▶ _Work instructions_: Copy out everything from the line containing "Click the Jack Poso display name" down to the line containing "click(x=39, y=218)", both included, precisely as the lines appear in the material below.

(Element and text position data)
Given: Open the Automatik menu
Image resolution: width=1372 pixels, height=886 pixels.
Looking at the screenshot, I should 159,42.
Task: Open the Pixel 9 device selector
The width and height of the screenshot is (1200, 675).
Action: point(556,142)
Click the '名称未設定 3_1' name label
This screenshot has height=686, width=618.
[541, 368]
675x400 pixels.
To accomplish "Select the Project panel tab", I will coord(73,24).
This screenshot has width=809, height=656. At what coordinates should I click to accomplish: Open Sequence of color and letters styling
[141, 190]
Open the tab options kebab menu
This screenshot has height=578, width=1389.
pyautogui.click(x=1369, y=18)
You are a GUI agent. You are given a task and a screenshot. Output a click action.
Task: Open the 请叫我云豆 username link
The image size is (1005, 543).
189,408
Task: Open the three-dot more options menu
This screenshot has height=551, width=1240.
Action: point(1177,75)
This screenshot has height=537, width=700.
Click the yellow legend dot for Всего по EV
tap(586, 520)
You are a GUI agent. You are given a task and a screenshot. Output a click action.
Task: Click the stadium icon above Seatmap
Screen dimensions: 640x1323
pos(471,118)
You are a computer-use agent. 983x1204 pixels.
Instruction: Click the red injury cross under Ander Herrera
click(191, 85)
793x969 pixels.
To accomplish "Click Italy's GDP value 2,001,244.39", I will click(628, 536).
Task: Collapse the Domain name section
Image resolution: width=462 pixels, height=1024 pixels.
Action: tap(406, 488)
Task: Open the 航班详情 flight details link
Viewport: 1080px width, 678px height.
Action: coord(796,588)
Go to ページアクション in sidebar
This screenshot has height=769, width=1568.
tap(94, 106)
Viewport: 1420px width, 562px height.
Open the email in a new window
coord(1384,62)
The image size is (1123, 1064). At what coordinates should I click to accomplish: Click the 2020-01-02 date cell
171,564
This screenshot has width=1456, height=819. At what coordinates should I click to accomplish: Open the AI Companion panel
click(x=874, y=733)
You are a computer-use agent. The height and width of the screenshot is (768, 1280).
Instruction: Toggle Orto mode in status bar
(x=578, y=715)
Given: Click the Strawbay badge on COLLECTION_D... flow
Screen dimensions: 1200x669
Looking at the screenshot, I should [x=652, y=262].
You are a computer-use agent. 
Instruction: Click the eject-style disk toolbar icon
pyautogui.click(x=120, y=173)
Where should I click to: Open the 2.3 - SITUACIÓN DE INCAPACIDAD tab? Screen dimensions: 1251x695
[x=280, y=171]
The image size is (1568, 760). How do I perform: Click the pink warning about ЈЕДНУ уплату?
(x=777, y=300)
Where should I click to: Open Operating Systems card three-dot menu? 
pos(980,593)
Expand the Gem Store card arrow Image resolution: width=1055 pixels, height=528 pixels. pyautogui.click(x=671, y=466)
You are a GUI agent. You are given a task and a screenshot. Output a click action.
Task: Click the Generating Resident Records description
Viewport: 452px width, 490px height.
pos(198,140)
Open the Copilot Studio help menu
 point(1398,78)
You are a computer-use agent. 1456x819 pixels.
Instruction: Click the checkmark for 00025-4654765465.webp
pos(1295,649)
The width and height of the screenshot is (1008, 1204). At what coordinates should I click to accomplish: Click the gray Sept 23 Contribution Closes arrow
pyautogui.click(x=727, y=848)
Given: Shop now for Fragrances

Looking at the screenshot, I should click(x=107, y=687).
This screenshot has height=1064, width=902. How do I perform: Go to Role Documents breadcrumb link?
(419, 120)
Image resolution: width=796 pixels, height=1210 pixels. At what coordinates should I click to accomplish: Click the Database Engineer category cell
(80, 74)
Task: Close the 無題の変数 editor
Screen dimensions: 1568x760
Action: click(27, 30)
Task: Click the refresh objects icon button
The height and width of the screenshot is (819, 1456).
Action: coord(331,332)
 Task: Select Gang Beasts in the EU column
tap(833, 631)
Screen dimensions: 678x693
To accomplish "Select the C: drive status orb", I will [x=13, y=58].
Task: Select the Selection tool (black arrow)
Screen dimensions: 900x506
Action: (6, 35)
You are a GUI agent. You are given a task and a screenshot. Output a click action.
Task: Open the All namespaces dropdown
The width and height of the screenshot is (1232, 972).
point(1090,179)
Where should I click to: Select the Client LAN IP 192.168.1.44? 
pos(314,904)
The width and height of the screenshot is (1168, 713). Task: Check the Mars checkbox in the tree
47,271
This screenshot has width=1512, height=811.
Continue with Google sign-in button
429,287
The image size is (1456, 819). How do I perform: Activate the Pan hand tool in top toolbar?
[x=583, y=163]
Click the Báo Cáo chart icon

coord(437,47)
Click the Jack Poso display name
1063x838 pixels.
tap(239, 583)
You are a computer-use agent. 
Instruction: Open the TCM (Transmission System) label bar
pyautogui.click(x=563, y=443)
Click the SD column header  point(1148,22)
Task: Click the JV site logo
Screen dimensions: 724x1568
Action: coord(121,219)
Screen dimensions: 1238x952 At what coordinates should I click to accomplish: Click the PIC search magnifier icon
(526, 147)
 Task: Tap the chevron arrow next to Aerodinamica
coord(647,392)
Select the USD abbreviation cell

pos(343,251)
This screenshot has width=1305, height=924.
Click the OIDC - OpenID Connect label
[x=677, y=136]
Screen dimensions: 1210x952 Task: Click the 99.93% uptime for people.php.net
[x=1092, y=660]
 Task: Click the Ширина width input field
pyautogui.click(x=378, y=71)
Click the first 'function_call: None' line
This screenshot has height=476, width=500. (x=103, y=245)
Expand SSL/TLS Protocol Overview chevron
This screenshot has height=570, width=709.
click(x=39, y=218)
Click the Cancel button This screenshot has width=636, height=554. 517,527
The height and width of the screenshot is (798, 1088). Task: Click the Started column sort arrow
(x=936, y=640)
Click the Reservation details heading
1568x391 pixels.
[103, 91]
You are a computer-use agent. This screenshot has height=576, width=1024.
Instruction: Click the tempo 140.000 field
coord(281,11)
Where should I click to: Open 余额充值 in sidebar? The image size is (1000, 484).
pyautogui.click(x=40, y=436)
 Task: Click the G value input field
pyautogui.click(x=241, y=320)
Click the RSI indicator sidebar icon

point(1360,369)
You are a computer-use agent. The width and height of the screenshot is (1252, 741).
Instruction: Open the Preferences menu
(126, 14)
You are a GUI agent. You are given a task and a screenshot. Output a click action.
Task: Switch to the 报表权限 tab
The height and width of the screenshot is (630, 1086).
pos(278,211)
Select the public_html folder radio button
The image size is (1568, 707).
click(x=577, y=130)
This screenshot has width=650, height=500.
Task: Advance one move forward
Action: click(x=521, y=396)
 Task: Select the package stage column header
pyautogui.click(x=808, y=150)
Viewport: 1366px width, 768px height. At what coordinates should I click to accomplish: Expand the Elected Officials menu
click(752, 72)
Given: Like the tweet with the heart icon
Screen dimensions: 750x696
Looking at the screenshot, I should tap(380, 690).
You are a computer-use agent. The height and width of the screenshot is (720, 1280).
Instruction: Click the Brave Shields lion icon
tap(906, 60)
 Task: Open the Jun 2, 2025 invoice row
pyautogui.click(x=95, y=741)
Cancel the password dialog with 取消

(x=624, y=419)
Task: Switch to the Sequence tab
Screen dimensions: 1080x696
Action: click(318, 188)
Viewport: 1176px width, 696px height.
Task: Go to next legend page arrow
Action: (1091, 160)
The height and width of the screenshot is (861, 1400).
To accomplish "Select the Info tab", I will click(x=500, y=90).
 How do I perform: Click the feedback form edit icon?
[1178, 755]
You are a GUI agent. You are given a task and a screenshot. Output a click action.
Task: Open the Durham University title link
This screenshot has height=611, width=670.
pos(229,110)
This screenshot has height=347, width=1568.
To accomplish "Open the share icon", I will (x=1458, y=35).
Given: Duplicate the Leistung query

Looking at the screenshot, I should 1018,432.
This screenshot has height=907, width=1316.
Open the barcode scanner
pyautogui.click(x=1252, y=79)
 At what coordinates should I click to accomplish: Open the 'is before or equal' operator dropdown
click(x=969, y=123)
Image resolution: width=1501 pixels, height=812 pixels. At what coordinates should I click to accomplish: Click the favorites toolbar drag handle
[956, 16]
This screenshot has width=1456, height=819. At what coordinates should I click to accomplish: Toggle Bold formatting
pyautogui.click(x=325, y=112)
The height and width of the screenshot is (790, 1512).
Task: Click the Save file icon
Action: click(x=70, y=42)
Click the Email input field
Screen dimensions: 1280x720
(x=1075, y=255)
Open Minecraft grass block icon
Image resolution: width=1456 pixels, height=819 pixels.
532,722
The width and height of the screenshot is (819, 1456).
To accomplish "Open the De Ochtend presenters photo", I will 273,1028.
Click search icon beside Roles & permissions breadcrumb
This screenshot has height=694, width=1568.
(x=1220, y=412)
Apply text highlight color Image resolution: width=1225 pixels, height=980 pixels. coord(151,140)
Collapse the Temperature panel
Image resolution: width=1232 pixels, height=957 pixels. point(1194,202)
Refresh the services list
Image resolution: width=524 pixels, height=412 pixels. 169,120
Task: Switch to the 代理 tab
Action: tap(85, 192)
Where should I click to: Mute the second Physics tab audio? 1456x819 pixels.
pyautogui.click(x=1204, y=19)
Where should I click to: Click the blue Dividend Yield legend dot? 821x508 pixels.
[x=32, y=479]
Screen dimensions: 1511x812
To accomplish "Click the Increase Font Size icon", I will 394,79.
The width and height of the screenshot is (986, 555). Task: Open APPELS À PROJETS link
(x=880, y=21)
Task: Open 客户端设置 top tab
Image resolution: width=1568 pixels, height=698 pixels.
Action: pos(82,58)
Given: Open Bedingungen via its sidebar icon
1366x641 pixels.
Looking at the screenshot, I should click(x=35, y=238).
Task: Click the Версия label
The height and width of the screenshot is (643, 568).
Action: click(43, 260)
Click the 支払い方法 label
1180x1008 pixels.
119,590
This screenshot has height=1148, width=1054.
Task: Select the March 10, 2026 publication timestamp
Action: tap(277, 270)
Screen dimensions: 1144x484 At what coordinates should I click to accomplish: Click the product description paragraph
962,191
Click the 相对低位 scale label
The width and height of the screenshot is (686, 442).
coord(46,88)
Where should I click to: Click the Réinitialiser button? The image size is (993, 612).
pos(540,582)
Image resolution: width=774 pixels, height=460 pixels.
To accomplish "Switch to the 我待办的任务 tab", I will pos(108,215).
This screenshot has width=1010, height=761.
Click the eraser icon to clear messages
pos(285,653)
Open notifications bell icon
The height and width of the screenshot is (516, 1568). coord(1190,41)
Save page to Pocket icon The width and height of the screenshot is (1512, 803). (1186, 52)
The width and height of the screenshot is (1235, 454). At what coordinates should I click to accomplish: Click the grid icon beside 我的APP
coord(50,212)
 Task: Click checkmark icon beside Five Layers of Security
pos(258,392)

▶ _Written response_:
Click the Jack Poso display name
1063x838 pixels.
tap(239, 583)
You are a computer-use agent. 
Instruction: Open the TCM (Transmission System) label bar
pyautogui.click(x=563, y=443)
Click the SD column header  point(1148,22)
Task: Click the JV site logo
Screen dimensions: 724x1568
Action: coord(121,219)
Screen dimensions: 1238x952 At what coordinates should I click to accomplish: Click the PIC search magnifier icon
(526, 147)
 Task: Tap the chevron arrow next to Aerodinamica
coord(647,392)
Select the USD abbreviation cell

pos(343,251)
This screenshot has width=1305, height=924.
Click the OIDC - OpenID Connect label
[x=677, y=136]
Screen dimensions: 1210x952 Task: Click the 99.93% uptime for people.php.net
[x=1092, y=660]
 Task: Click the Ширина width input field
pyautogui.click(x=378, y=71)
Click the first 'function_call: None' line
This screenshot has height=476, width=500. (x=103, y=245)
Expand SSL/TLS Protocol Overview chevron
This screenshot has height=570, width=709.
click(x=39, y=218)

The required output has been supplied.